Politik und Verwaltung haben an einem Strang gezogen, um den leer stehenden nebeneinander liegenden Immobilien Mühlenstraße 61 - 63 und Brucknerallee 7 neues Leben einzuhauchen und zu verhindern, dass sie weiter verwahrlosen. In der Brucknerallee 7, die man durch eine Tür von der Mühlenstraße aus erreichen kann, sind noch Wasser und Strom abgestellt. Nur noch Reste alter grauer Vorhänge und ein einsamer Kronleuchter erinnern daran, dass hier mal wer gewohnt hat. Bis Mitte 2029 soll freier und geförderter Wohnraum in unterschiedlicher Größe für Studierende und Familien entstehen und es werden Büros gebaut.
Schon vorher soll im Herzstück des Projektes, dem zukünftigen „Quartierswohnzimmer“ in der Mühlenstraße, ein offener und kostenfreier Treffpunkt mit Veranstaltungen und Angeboten für die Menschen im Quartier entstehen. Von dort soll ein Zugang zum jetzigen Garagenhof aufgemacht werden, so dass die Möglichkeit besteht, sich auch draußen aufzuhalten. „Wir haben sogar ein kleines Stückchen Garten“, sagt Viktoria Hoehl. In den Räumen der ehemaligen Apotheke, Brucknerallee 7, kann sich die Geschäftsführerin einen Fachbereich der Hochschule Niederrhein vorstellen. Es gäbe bereits entsprechende Gespräche, sagt sie. „Das wäre eine schöne Vernetzung von Bevölkerung und Studierenden“. „Mit dem Eckhaus Rheydt gewinnt Rheydt einen Ort, der Gemeinwohl, Stadtentwicklung und wirtschaftliche Tragfähigkeit miteinander verbindet“, so Felix Heinrichs.
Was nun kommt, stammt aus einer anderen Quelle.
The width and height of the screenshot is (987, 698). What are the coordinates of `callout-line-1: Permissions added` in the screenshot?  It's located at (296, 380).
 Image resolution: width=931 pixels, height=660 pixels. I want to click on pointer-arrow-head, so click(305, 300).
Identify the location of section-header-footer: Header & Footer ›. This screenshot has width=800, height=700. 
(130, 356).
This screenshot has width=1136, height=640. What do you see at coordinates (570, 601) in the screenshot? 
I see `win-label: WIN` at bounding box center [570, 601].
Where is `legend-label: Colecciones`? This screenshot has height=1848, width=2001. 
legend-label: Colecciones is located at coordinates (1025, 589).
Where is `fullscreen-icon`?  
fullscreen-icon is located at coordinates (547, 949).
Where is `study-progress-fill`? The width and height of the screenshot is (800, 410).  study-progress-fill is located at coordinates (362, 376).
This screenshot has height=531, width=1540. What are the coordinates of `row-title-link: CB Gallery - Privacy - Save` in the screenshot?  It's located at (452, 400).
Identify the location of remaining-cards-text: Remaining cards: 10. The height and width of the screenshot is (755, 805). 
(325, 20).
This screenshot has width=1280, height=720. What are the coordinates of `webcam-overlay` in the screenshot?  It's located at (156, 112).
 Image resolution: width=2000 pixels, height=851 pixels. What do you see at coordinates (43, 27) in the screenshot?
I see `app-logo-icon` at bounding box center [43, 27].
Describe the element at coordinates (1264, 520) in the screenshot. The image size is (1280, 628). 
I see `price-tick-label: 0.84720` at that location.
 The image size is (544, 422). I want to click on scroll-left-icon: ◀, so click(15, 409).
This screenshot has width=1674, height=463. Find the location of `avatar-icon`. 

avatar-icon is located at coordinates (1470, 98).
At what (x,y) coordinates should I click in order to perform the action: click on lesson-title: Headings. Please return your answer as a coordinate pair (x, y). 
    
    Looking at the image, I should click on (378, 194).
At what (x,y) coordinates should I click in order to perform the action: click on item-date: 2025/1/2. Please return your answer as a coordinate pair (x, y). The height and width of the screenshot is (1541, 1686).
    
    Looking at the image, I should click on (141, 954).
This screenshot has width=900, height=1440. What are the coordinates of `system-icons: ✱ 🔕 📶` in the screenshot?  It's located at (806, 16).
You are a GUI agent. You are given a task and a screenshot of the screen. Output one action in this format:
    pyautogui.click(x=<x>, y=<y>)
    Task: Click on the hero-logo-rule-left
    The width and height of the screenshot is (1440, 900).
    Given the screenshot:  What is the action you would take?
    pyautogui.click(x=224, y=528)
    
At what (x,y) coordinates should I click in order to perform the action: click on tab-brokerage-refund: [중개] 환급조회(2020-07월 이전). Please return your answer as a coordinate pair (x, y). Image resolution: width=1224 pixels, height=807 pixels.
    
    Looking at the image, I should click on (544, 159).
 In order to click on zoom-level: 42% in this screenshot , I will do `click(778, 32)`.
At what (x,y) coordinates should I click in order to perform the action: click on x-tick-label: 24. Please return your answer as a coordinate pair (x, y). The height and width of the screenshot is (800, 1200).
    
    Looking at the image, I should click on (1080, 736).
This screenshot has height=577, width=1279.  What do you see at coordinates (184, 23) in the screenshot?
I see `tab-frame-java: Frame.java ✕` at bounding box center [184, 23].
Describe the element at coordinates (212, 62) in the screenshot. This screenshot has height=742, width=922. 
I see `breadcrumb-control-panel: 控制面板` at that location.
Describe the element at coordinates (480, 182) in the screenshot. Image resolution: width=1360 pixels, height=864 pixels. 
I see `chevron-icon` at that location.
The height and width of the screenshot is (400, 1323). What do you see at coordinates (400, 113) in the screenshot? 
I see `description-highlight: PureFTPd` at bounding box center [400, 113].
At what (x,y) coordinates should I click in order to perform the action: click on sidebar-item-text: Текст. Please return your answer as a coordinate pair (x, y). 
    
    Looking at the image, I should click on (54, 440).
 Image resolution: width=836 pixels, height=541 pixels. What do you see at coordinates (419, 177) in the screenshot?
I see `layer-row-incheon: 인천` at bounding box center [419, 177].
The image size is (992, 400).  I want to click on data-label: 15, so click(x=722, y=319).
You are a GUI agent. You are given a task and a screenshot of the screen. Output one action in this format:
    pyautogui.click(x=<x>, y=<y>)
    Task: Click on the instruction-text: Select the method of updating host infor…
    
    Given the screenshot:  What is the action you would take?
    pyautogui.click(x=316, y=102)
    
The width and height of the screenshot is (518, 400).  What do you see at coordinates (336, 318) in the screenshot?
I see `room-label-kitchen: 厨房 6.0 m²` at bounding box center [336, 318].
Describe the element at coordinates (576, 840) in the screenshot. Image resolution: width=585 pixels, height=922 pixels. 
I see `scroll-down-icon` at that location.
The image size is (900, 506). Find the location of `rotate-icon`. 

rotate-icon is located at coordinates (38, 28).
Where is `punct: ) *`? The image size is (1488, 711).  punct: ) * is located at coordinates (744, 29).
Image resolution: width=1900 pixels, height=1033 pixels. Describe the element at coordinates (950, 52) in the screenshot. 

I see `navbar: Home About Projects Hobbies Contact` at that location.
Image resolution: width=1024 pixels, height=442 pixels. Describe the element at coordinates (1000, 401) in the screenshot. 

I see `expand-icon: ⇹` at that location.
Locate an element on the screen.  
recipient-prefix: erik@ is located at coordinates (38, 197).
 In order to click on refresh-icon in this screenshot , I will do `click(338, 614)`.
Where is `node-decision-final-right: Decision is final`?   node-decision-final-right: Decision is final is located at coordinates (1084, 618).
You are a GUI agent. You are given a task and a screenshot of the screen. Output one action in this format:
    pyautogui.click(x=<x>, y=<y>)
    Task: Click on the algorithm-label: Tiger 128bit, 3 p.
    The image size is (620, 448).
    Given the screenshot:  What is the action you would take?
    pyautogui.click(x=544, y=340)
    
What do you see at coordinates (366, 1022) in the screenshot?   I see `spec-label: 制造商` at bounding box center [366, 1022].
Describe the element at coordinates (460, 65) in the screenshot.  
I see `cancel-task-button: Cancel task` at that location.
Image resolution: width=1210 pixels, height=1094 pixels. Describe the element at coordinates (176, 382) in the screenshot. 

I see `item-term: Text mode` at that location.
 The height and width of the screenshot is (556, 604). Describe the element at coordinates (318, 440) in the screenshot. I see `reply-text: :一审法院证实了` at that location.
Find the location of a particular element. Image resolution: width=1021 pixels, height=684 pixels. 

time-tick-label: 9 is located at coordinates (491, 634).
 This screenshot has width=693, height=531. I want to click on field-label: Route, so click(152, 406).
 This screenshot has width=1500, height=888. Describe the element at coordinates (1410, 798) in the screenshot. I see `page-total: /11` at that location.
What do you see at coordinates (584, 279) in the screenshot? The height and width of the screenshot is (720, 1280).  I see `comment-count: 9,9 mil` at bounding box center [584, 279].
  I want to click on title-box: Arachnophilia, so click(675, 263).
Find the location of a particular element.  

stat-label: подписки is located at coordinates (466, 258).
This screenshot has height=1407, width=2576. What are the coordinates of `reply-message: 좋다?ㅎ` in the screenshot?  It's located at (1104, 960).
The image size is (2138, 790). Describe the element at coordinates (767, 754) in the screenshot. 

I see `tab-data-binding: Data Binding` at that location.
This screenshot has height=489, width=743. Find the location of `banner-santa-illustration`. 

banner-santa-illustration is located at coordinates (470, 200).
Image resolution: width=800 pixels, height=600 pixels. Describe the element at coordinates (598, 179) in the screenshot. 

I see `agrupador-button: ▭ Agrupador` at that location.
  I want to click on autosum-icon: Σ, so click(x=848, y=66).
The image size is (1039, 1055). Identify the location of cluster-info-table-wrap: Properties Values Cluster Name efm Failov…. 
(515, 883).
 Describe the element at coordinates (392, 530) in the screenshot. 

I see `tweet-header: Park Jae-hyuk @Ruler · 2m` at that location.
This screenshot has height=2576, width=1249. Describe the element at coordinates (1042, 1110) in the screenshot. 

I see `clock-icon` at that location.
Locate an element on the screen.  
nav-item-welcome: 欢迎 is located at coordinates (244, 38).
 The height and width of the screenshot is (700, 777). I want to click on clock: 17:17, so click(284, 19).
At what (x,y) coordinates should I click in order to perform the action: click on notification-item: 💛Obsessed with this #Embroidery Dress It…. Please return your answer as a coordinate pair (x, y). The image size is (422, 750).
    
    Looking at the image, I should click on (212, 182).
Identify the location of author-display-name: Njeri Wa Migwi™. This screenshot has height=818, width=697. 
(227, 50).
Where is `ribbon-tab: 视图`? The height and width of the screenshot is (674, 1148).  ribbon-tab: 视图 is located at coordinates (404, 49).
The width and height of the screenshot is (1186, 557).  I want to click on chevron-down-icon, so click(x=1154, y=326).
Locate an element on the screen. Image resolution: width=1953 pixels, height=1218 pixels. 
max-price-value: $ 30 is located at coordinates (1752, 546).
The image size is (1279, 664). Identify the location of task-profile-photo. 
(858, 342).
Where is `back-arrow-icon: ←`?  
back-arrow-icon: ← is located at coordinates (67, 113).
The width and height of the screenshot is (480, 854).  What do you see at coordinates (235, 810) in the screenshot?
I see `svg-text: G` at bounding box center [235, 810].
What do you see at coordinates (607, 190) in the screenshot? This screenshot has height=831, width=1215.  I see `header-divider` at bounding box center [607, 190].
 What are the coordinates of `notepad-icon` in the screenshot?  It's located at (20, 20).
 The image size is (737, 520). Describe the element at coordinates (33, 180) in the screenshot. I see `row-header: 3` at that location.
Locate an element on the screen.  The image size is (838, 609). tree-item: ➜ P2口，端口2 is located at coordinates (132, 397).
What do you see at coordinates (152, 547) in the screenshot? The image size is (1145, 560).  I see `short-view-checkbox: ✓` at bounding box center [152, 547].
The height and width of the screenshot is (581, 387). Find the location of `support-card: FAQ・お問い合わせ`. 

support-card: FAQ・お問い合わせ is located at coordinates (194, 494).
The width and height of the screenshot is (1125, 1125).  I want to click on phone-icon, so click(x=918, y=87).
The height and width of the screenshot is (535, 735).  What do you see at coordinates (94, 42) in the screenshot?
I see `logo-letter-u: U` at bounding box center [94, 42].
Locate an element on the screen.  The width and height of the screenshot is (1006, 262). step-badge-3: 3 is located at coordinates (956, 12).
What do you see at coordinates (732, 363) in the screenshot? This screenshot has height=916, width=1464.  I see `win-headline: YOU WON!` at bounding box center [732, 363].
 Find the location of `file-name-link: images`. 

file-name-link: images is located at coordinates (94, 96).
Die Urbane Nachbarschaft Rheydt übernimmt die Immobilie im Erbbaurecht von der Stadt. Um das Projekt zu unterstützen, verzichtet die Stadt auf den Erbbauzins. Dennoch muss mit geplanten Baukosten von rund 7,4 Millionen Euro viel Geld in die Hand genommen werden, das durch Eigenmittel, Fremdkapital und Förderung getragen werden soll. Das Eckhaus wurde von der Montag Stiftung Urbane Räume in Kooperation mit der Stadt initiiert.